L’intitulé «Guerre d’Algérie» est comme un acquis pour les démocrates après celui d’«Evénements d’Algérie» qui sévissait. Il devient une arme dans la guerre des mémoires et se consolide jusqu’à transformer ce faux en vérité. Il est temps aujourd’hui de corriger en qualifiant ces «événements» de Révolution algérienne. Tous les anticolonialistes s’y retrouveront et ils ne sont pas tous algériens mais français aussi parmi d’autres nationalités. Un nombre infime, certes, mais cette solidarité est précieuse, comme le sont tous les actes révolutionnaires. Sans cette correction au préalable, l’écriture tendra vers le roman qui, pour la France, est dans cette sentence : «Nous avons colonisé l’Afrique et nous l’avons décolonisé.» L’histoire est constituée de faits, et le fait saillant est cette victoire des anticolonialistes sur le colonialisme français que l’autorité française refuse. La déclaration de Stora est comme un aveu lorsqu’il affirme que l’islamisme est un courant politique, sans préciser que c’est un courant intégriste. Pour ces gens-là, même le 5e mandat ne les dérangeait pas. Il a quitté l’Algérie quand nous étions «Français musulmans» il aspire presque à nous voir «Algériens musulmans», comme le souhaitait son ancien président Mitterrand.

L’absence de distinction entre les idéologies par la majorité des citoyens relève d’un mal profond qui remonte à la nuit des temps. Cette confusion est entretenue par de grands médias et par tous ceux et celles qui sous-estiment la lutte des idées, et qui affirment que c’est la lutte dans le secteur économique qui prime sur le politique. Ce qui est souvent faux, et l’exemple du Hirak contre le 5e mandat, à l’instar des grandes manifestations, dont celles du 11 Décembre 1960 et du 5 Juillet 1961 dans l’Algérois, l’attestent.
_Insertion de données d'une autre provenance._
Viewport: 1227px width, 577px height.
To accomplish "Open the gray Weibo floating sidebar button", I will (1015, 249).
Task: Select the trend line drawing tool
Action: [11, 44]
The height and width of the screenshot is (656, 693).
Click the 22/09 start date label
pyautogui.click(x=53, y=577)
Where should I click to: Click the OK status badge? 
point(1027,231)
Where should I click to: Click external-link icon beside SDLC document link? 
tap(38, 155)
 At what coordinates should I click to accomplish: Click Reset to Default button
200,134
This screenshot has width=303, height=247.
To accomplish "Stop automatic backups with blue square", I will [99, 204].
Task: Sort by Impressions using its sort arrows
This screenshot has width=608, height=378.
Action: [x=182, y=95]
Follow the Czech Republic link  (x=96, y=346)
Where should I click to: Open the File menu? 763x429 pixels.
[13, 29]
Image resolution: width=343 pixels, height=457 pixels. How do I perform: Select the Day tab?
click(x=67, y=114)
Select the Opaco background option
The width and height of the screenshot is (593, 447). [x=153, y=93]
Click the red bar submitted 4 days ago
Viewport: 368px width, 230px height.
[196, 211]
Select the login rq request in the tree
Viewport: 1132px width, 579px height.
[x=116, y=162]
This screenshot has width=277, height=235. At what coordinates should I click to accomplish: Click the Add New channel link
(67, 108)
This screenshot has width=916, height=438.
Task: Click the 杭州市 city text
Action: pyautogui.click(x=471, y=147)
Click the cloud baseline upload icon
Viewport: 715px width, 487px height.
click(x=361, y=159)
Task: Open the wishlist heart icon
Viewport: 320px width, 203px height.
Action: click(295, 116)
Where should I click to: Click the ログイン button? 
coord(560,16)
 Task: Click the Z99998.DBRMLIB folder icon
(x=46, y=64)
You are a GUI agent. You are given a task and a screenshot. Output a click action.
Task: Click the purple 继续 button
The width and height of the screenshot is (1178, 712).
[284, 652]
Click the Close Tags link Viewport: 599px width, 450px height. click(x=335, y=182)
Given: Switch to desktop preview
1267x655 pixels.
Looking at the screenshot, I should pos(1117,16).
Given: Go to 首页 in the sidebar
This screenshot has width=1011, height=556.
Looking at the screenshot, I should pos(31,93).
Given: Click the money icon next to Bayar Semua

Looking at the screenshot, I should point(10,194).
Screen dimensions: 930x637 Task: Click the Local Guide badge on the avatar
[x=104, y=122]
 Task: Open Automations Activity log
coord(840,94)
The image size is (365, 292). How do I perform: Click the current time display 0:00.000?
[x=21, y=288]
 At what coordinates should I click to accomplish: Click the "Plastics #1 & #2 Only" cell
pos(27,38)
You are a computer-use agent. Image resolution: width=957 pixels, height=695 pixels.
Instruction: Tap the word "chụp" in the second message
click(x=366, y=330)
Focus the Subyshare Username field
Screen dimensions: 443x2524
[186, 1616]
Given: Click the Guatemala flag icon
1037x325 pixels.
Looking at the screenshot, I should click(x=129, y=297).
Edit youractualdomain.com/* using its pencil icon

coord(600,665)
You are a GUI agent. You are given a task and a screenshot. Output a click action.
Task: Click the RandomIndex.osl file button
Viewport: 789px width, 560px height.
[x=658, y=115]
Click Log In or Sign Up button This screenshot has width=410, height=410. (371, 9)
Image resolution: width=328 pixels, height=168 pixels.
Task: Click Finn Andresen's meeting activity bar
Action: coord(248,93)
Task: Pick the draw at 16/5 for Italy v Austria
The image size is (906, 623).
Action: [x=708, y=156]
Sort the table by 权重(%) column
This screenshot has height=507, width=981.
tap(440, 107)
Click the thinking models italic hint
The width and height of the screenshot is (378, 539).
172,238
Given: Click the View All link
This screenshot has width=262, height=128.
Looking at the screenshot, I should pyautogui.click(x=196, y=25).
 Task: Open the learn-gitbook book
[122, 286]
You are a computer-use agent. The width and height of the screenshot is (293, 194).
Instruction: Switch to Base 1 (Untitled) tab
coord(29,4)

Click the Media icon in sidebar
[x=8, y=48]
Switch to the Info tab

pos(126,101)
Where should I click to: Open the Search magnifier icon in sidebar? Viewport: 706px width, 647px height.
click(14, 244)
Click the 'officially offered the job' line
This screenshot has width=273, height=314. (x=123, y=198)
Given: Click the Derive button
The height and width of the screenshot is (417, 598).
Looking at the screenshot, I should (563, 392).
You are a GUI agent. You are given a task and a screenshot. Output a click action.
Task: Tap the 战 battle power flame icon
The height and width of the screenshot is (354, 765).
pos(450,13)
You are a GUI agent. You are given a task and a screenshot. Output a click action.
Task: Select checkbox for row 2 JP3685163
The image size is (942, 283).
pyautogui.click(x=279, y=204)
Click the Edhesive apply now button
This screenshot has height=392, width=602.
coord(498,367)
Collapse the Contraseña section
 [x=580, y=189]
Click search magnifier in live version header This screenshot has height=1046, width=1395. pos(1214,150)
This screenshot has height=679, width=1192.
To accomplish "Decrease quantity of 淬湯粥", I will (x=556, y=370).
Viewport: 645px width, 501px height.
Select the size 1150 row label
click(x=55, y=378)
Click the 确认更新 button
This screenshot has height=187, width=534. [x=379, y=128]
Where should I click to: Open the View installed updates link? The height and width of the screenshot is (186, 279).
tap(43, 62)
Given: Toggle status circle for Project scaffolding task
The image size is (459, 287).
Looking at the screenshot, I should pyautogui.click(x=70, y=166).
Sans remonter au temps des Pharaons qui pratiquaient le hiéroglyphe pour dissimuler le savoir, on perçoit aujourd’hui plus que jamais que ce que diffusent les médias 24 h/24 est dominé par le mensonge. Un mensonge perpétué sous la forme de magie, de sorcellerie, d’idolâtrie, de mythe, de superstition, d’illusion qui parvient souvent à aliéner les gens jusqu’à leur faire croire que leur ennemi objectif peut être leur allié et, parfois même, leur protecteur !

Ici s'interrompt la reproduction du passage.